Le Moussem de Moulay Abdellah Amghar aura lieu cette année, du 05 au 12 août. La présente année connaitra deux faits marquants : une reconnaissance de ce Moussem en tant que patrimoine humanitaire par l’ICESCO (Organisation du Monde Islamique pour l’Education, la Science et la Culture ; et la visite d’une commission de l’UNESCO pour l’établissement d’un rapport détaillé sur le Moussem, dans le but de sa reconnaissance en tant que patrimoine immatériel universel. Car ce que l’on entend par  patrimoine culturel  a changé de manière considérable au cours des dernières décennies, en partie du fait des instruments élaborés par l’UNESCO. Le patrimoine culturel ne s’arrête plus aux monuments et aux collections d’objets. Il comprend également les traditions ou les expressions vivantes héritées de nos ancêtres et transmises à nos descendants, comme les traditions orales, les arts du spectacle, les pratiques sociales, rituels et événements festifs, les connaissances et pratiques concernant la nature et l’univers ou les connaissances et le savoir-faire nécessaires à l’artisanat traditionnel.

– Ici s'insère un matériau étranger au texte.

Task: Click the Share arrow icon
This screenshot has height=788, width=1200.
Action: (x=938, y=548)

A côté de ces deux faits marquants, le Moussem aura deux « arènes » pour la Tbaourida (fantasia) cette année. Le nombre élevé des « Sorbas » (près de 125) l’exige de manière impérative. Autrement, il va falloir procéder par élimination des petites sorbas (moins de 15 cavaliers).

Par ailleurs, le Moussem a  failli être annulé cette année. Non  à cause du Covid, mais à cause du prix du Baroud (nécessaire aux cavaliers),  qui est passé de 140 DH à 290 DH le kg et celui de l’alimentation des chevaux. Tous deux offerts  par les organisateurs aux cavaliers.

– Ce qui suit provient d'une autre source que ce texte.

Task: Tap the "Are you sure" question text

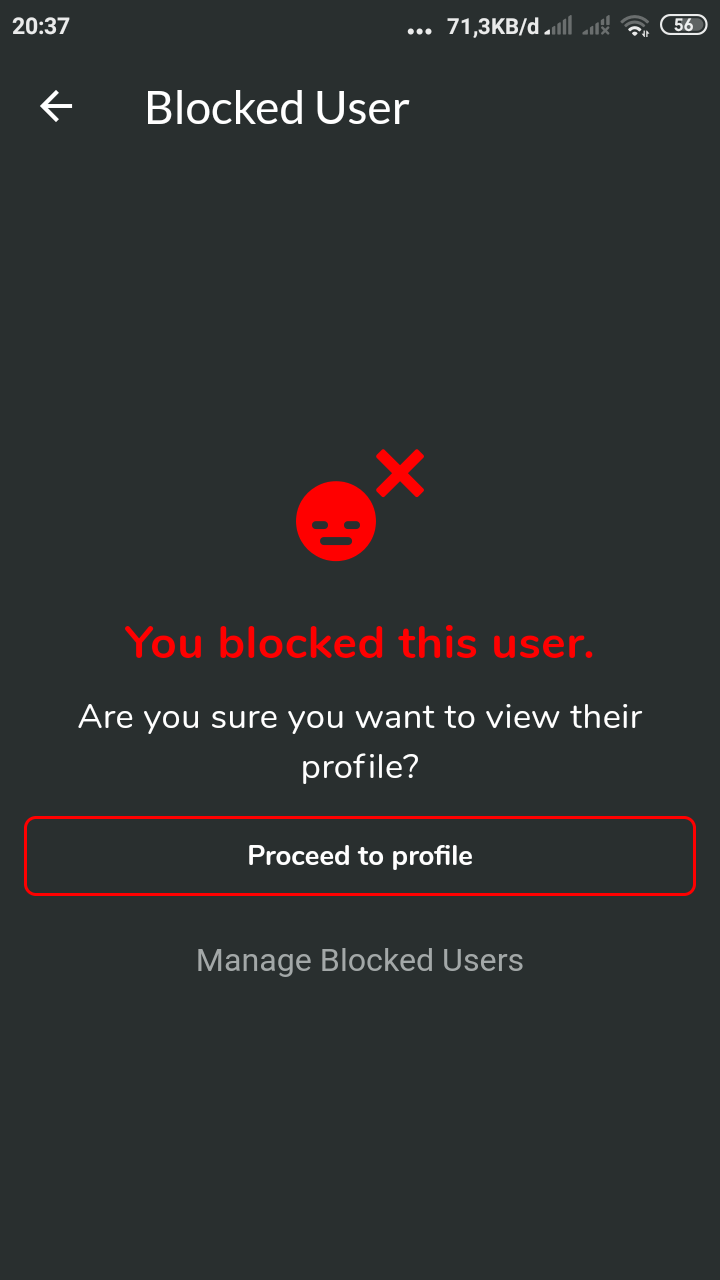Action: (360, 742)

Mais ce qui risque de poser problèmes cette année comme lors des précédentes, ce sont ces « petits détails » auxquels on semble peu prêter attention : un nombre suffisant de toilettes (propres) ;  des places de parking en nombre suffisant ; une tribune d’honneur du « Mehrek » gérée avec rigueur et loin de tout clientélisme ; des bacs de poubelles en nombre suffisant… et pourquoi pas, l’électrification du « Mehrek » (arène pour fantasia)  de façon à faire durer le plaisir et faire profiter les spectateurs de ce spectacle, loin de la canicule…Bref, de petits détails qui peuvent vous faire aimer ou haïr  ce Moussem.